I know how it looks to others, but you don't know how and what I went through to get to the point of having this insane amount of adoration and love for something. One Direction and the fandom was such a big part of my growing, learning, and developing along many milestones in my life. Not to mention a lot of my good friends I made within that community. I wish I could explain it to you guys, but it isn't that simple. One Direction was formed and the trajectory of my life was altered after that. It was part of what made me so happy, it's a milestone of my life, and it literally was something I poured all of me into.


WHERE DOES THIS LEAVE THINGS ON WATTPAD???

Well, many of you know I was going to release a new story called "Violence and Trusts" at the end of this month. For now it is postponed till December just so I can regain my motivation and have enough content and creations for you.

Taste is another thing entirely... Some of the storyline of Taste has already brought of the topics of why the band broke up, the idea of drugs and alcohol dependencies in the band, emotional issues, and more. Now, only a few chapters away there is a large section of the book that takes a turn and had been planned since the story came to me last year. That entire chunk of the storyline featured Liam, Bear, their lives in the UK, sobriety, and more.

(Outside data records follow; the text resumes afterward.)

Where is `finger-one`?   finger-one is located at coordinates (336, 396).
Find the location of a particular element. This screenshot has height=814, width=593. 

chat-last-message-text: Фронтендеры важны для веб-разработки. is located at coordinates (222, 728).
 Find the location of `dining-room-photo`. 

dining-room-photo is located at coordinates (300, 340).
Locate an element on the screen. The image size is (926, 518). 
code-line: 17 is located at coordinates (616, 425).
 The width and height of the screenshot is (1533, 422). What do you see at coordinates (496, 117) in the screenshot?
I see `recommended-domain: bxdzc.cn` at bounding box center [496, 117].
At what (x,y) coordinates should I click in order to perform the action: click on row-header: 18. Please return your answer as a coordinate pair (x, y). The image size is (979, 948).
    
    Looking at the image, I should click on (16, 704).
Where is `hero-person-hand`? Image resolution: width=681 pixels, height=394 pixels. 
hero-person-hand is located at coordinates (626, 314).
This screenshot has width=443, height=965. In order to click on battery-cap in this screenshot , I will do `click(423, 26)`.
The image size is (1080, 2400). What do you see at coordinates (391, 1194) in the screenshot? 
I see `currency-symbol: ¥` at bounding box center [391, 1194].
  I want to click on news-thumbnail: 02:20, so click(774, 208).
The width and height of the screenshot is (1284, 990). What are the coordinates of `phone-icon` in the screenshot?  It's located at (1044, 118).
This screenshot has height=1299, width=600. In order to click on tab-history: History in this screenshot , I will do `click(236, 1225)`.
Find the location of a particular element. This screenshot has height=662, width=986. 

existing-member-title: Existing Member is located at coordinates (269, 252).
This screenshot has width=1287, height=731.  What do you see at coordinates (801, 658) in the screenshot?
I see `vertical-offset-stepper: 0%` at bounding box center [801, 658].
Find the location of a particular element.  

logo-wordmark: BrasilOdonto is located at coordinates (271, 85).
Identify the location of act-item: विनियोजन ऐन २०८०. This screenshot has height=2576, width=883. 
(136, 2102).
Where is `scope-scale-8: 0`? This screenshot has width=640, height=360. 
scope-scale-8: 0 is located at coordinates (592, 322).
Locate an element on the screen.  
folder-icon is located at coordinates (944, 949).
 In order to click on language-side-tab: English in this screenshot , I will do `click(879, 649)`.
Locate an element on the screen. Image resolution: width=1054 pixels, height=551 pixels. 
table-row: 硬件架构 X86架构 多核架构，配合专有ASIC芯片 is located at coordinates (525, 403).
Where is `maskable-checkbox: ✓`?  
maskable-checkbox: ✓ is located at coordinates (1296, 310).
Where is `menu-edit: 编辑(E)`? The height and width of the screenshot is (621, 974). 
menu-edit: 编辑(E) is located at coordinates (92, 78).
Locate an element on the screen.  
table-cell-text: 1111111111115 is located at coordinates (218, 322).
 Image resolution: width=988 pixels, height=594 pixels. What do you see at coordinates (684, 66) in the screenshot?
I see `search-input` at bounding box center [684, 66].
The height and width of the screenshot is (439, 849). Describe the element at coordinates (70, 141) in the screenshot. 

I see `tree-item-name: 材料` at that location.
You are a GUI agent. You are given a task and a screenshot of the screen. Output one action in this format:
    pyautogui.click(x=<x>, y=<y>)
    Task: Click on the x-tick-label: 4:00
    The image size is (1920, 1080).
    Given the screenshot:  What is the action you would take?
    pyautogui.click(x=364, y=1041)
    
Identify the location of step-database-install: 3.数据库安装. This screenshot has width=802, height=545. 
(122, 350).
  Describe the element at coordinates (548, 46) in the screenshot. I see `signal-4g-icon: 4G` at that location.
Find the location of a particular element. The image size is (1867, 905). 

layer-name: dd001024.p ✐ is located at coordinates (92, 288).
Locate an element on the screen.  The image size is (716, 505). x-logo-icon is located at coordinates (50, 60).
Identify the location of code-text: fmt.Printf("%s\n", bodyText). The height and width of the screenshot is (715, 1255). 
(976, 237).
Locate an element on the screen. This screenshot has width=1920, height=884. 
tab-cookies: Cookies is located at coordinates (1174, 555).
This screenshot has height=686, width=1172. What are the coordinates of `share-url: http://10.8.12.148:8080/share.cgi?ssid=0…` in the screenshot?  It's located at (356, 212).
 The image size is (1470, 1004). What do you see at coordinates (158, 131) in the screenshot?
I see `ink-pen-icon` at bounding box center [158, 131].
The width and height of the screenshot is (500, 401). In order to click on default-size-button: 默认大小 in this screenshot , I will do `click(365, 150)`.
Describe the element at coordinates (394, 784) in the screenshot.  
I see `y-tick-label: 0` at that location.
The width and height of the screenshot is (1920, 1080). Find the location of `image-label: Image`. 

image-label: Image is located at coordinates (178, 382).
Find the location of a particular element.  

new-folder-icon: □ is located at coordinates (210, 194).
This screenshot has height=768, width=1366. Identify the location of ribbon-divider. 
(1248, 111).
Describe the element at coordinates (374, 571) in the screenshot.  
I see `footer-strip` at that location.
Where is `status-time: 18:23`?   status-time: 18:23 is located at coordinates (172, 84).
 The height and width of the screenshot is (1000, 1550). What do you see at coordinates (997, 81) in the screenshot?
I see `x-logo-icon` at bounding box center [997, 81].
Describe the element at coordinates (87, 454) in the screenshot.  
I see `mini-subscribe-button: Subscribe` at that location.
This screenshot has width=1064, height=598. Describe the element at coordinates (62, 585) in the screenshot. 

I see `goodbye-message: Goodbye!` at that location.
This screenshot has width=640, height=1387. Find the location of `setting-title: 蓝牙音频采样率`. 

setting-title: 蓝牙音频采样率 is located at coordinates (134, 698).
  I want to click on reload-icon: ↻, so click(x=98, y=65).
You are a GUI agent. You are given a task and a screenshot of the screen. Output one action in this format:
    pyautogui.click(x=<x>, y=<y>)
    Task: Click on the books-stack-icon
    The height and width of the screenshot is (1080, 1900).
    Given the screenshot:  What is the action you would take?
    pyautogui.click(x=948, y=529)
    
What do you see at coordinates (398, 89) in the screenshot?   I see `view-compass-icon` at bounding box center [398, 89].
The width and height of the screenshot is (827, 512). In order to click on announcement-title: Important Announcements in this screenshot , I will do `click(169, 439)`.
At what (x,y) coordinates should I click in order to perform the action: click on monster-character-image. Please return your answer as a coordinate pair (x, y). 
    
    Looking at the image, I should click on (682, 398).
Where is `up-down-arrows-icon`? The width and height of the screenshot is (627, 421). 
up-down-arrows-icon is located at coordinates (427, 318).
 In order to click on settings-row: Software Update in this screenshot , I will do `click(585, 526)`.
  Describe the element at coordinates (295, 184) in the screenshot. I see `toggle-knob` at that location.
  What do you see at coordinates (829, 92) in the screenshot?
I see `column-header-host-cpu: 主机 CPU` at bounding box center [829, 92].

This story is set a few years in the future, so I wondered if this was in poor taste to continue that path.

I have sat and thought about this many times when attempting to write in the past 24 hours (meanwhile only about fifteen words have made it to the page beyond this note to you). I decided personally, instead of scraping that part of the storyline, to instead keep it. I am going to give all of us the only closure I personally can (for my own sanity as well) in a life of pretending that Liam got a better ending. For some of you, I know this might be triggering or hard, and I will warn everyone at the beginning of these sections, however, I personally think it is right for me to do so. Taste is hoping to resume in November, but I am taking the rest of October to myself. Thank you for understanding.


FINAL THOUGHTS

I want nothing more than to hug each and every one of you, but I cannot. Just know if you are hurting, I am here to talk, to cry, to reach out, anything. I am on twitter, IG, or tiktok all with the same username (heysupthena) and only a DM away from communicating with. I love all of you and the community we have created. Thank you for being here. I promise I will be back soon, I just need a little time.